**WRITTEN TASK:** Show each line of the data that contains the string "pixel". Case counts.

:: INFORMATION SUPPLIED ::

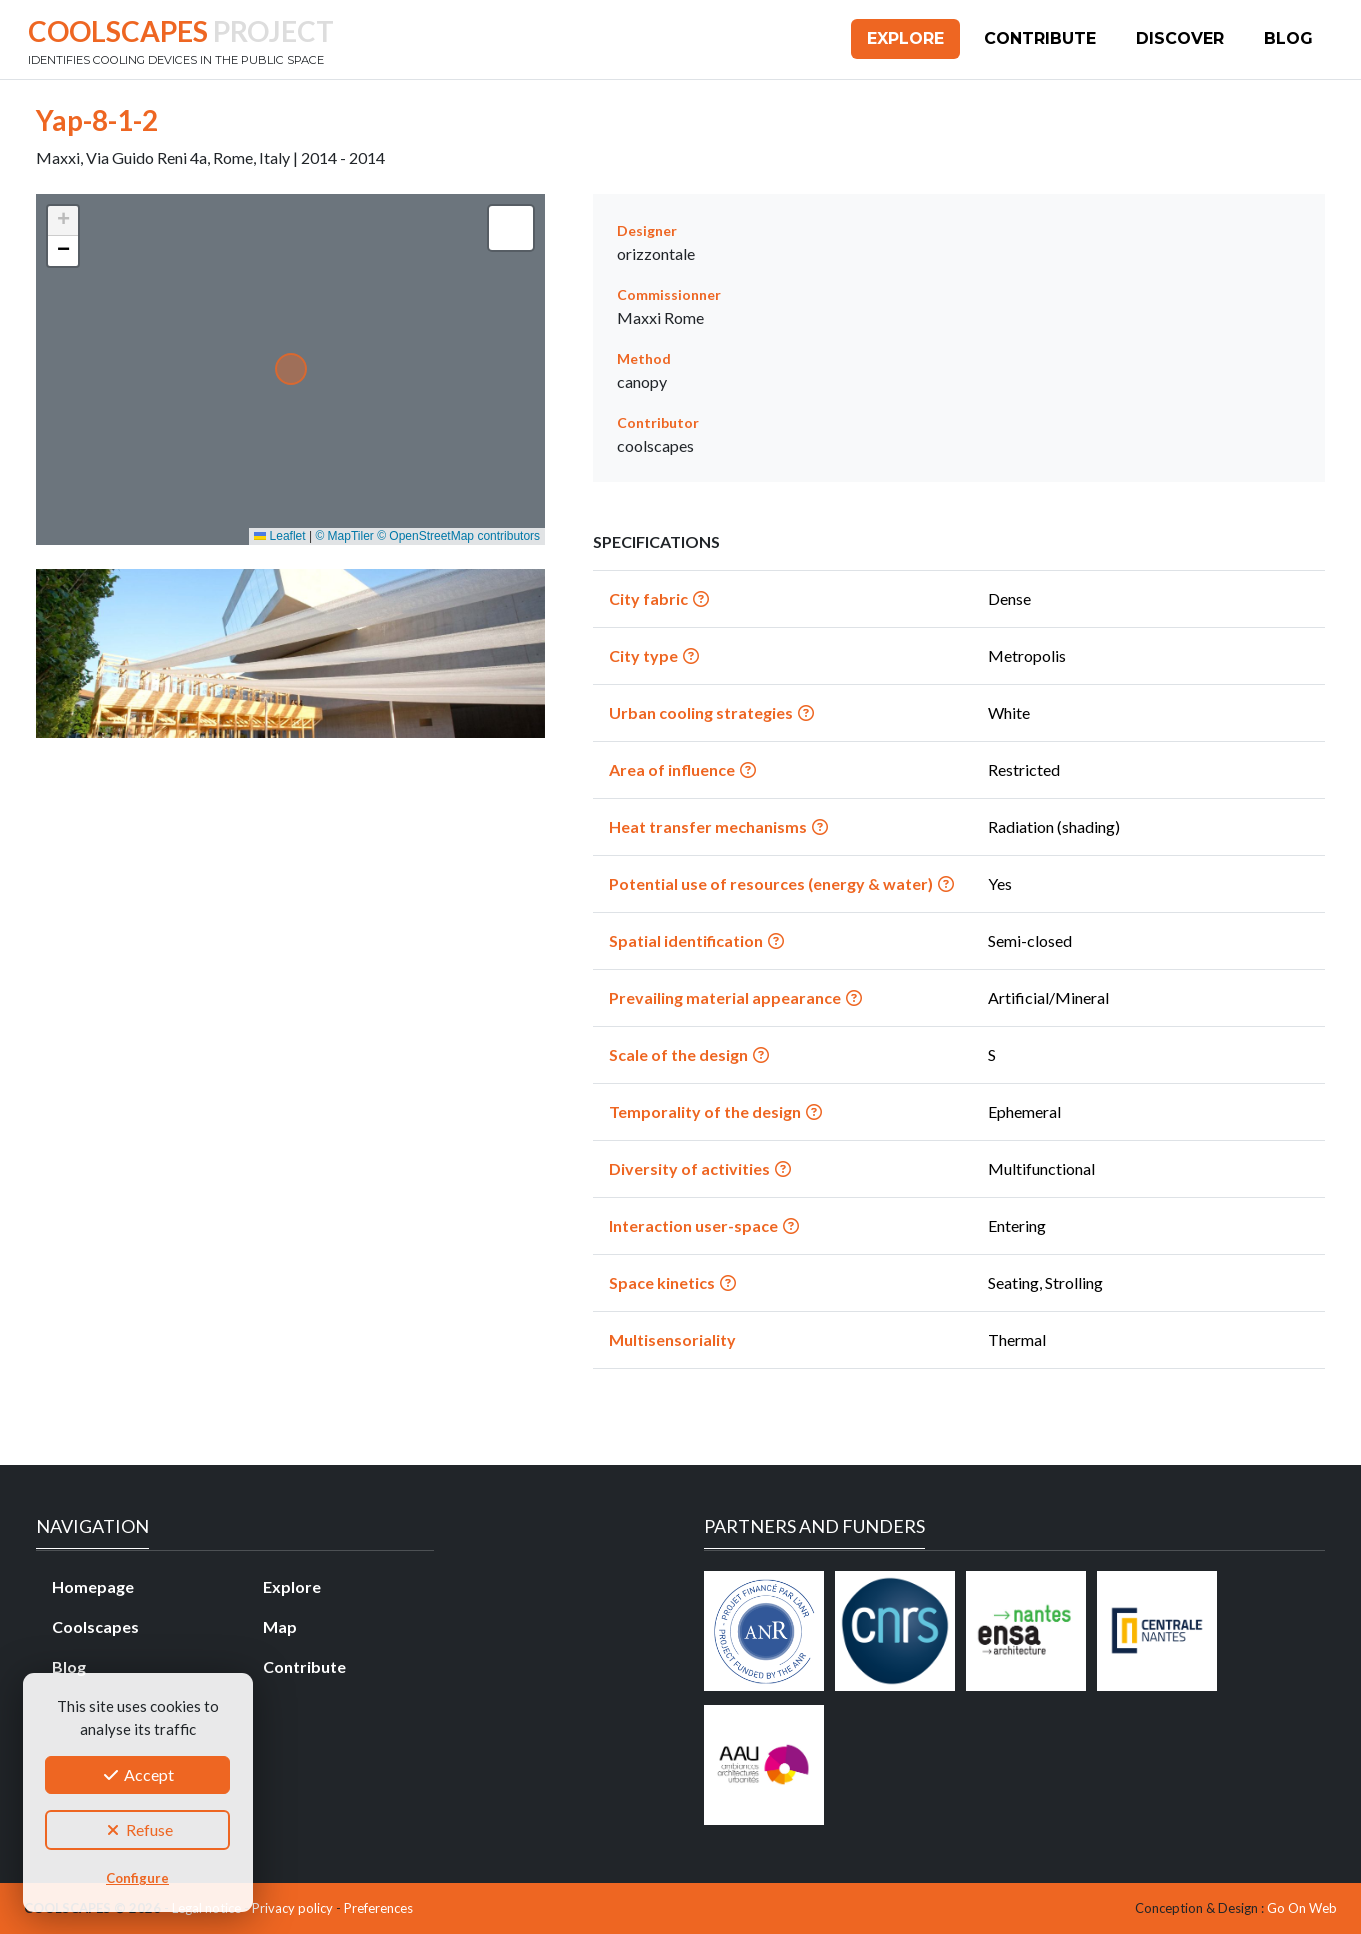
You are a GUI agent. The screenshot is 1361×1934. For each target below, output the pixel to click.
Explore (905, 38)
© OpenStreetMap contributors (458, 536)
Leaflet (279, 536)
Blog (1288, 38)
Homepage (93, 1586)
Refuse (138, 1829)
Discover (1180, 38)
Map (280, 1626)
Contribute (1040, 38)
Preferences (378, 1908)
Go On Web (1302, 1908)
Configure (137, 1878)
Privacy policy (292, 1908)
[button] (63, 221)
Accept (137, 1774)
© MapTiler (344, 536)
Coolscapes (95, 1626)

:::

**EXERCISE OUTPUT:**
You are a GUI agent. The screenshot is 1361×1934. For each target below, output the pixel to click.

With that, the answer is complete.